The BFH also considers this approach to be compatible with Union law, taking into account the case law of the Court of Justice of the European Union (judgment X, C-686/13). There is no obligation to deduct currency losses when determining the domestic trade income of the KG in order to safeguard the free movement of capital, which also applies vis-à-vis third countries (here: the USA).
See also the press release of the BFH dated 13 April 2016.
Frequently asked questions
Frequently asked questions
Are currency losses from the liquidation of a foreign subordinate partnership deductible for trade tax purposes?

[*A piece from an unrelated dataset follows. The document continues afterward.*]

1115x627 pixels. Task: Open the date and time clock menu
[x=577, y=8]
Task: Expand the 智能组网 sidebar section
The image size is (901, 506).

No. According to the BFH ruling of 02 December 2015, currency losses from the liquidation of a foreign subordinate partnership do not reduce the domestic trade earnings of the German parent partnership. Only income from domestic permanent establishments is subject to trade tax.
How are profits and losses from interests in multi-tier partnerships treated for trade tax purposes?
In multi-tier partnerships, both profits and losses from interests in domestic and foreign partnerships must be excluded from the trade income of the domestic upper-tier partnership. The reason is that each partnership is an independent taxable entity for trade tax purposes.
Does the reduction also apply to liquidation losses of a foreign subsidiary partnership?
Yes. The exclusion from the trade income covers not only current income from the participation but also losses arising from the liquidation of a foreign subsidiary partnership, including any related currency losses.
Does the non-recognition of currency losses from third countries violate the free movement of capital?
No. Referring to the ECJ ruling X (C-686/13), the BFH held that there is no obligation under EU law to deduct currency losses from shareholdings in third countries such as the USA when determining domestic trade income. The free movement of capital is not infringed thereby.
What is the practical consequence of the ruling for German KGs with U.S. investments?
German limited partnerships (KG) cannot claim losses – including currency losses – from investments in U.S. partnerships as a reduction of trade tax. Such losses are disregarded for domestic trade tax purposes, even if they economically affect the German entity.